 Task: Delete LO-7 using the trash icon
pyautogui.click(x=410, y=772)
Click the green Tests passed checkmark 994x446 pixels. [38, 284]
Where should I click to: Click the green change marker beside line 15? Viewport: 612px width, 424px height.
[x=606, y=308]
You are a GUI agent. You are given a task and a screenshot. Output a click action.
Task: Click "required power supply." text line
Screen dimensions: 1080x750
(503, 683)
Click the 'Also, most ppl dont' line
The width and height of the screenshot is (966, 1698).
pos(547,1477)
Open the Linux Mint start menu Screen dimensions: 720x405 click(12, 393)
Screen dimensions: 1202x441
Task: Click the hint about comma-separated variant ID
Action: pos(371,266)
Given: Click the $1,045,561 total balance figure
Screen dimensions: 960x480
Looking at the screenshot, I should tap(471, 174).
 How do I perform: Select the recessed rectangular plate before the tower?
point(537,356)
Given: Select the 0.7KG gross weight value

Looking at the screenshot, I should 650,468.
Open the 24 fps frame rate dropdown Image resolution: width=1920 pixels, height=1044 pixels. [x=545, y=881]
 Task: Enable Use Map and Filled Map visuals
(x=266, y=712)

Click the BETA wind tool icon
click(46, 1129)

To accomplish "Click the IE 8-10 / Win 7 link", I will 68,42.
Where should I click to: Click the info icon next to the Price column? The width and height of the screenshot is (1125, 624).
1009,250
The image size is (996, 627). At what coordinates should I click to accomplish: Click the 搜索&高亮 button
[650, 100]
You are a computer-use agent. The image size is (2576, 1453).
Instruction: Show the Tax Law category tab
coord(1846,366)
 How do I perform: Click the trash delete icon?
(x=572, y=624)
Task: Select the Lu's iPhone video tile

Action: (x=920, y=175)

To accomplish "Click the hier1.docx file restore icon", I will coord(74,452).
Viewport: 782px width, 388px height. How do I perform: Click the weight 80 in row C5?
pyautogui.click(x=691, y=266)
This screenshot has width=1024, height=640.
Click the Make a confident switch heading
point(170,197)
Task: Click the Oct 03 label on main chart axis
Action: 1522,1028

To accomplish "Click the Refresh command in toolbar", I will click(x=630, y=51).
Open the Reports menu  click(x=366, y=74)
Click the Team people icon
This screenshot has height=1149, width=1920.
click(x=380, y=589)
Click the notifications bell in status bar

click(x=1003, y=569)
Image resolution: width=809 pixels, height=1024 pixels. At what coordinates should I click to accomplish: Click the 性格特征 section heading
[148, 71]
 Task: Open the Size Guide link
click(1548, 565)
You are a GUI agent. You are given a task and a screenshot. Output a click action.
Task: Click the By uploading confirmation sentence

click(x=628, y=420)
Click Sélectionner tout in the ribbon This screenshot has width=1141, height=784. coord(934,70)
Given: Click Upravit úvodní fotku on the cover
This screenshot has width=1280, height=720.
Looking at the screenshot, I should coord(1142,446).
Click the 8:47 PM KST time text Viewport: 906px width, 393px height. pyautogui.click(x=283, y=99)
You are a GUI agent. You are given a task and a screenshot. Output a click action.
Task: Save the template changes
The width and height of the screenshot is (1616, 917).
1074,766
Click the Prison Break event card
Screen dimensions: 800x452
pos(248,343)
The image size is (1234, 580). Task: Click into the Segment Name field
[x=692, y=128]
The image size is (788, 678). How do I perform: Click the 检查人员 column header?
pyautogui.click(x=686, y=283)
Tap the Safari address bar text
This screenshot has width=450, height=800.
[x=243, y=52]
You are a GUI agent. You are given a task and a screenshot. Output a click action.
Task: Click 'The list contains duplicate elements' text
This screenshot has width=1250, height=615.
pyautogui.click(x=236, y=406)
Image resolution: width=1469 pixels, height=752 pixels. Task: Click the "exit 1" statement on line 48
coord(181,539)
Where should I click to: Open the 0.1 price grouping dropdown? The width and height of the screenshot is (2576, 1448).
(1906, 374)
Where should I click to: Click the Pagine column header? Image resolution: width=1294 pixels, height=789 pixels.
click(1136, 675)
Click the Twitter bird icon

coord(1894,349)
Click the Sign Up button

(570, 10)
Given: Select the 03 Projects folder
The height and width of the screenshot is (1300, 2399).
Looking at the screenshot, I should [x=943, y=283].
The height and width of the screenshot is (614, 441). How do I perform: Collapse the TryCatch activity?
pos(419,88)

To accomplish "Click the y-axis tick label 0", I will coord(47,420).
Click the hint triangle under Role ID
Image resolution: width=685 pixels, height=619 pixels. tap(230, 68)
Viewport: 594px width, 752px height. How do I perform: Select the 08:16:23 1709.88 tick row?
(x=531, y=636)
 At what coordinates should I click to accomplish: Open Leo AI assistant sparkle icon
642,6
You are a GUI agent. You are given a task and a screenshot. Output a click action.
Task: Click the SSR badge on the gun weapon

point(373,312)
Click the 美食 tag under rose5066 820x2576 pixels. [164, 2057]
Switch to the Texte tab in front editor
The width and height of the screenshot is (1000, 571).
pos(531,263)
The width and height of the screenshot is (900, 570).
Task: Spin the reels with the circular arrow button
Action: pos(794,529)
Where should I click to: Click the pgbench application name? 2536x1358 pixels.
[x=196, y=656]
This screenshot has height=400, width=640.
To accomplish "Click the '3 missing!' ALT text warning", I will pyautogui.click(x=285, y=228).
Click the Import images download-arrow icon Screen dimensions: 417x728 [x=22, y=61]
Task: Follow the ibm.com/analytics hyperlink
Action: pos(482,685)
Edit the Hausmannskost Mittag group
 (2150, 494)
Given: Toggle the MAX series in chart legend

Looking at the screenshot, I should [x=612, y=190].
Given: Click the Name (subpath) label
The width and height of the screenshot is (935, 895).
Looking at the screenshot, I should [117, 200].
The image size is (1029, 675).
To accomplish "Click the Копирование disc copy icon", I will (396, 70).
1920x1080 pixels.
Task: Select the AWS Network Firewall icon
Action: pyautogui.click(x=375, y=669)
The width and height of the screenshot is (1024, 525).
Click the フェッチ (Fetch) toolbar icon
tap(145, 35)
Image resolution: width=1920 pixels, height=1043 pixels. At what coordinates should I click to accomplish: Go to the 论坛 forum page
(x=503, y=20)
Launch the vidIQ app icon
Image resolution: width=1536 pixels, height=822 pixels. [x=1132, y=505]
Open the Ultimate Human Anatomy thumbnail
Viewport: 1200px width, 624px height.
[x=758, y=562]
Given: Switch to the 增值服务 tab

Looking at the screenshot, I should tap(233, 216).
# # # # #
-- Task requirements --
Rewrite the listing above from its first line through the line containing "[x=606, y=308]", inclusive, keeping every request unchanged. Increase each coordinate in the answers by 102.

-- Exercise solution --
 Task: Delete LO-7 using the trash icon
pyautogui.click(x=512, y=874)
Click the green Tests passed checkmark 994x446 pixels. [140, 386]
Where should I click to: Click the green change marker beside line 15? Viewport: 612px width, 424px height.
[x=708, y=410]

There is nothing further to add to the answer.